Il “giardino zen” è un giardino essenziale i cui elementi, sassi-ghiaia-fontanella, si contemplano restando all’esterno del suo perimetro, svuotando la mente e al tempo stesso raccogliendo le sensazioni che la composizione essenziale comunica. Trasmettendo armonia e tranquillità, favorisce il rilassamento e verrà utilizzato dagli ospiti per attività individuali di stimolazione attraverso la movimentazione della ghiaia per creare immagini che potenzino la consapevolezza tattile e cinestesica, la coordinazione della motricità fine e aumentino l’attenzione. Verranno inoltre proposte davanti al giardino attività di gruppo, con l’utilizzo della narrazione e della musica che, agendo sul tono dell’umore, promuovono uno stato di benessere psico-fisico generale.
La creazione di un “giardino zen” all’interno di una struttura che ospita persone anziane nasce dall’esigenza di creare un luogo meditativo e confortevole dove potersi raccogliere, o per poter transitare sicuri e in tranquillità e dall’esigenza di rendere gli spazi su misura di chi ne fruisce, dandogli un contesto essenziale che favorisce l’ordine mentale, dal momento che le persone tendono ad identificare i propri stati emotivi con lo spazio circostante. A questo scopo, l’ambiente ha, come obbiettivo, il miglioramento delle condizioni fisiche e mentali, quindi la sua progettazione diventa parte integrante nell’assistenza degli anziani, riportando la loro attenzione su ciò che li circonda.

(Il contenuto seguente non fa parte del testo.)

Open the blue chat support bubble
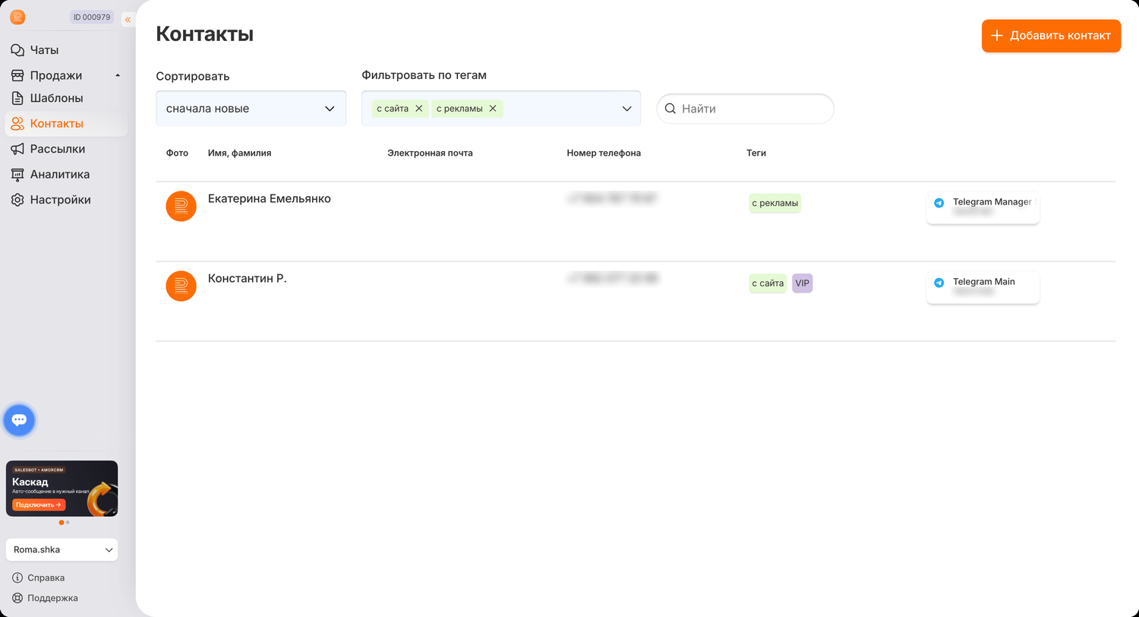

In questo quadro il giardino zen assurge a strumento efficace per attuare tali strategie. Di fatto è l’equilibrio lo scopo principale, perseguito attraverso la rimozione del superfluo, fino a giungere all’essenziale che diventa essenza. Fondamentale, quindi è il simbolo, in particolare quello che evoca elementi naturali: acqua, roccia e verde, sono i punti cardine necessari per suscitare una profonda reazione psicologica ed emozionale attraverso l’uso di questi elementi.
La sua precisa funzione simbolica, rappresenta un’esperienza sintetica del mondo e quindi, anche se racchiuso in uno spazio circoscritto, ne riproduce il senso di infinito che suscita la sua contemplazione, stimolando quei dati della memoria necessari alla percezione.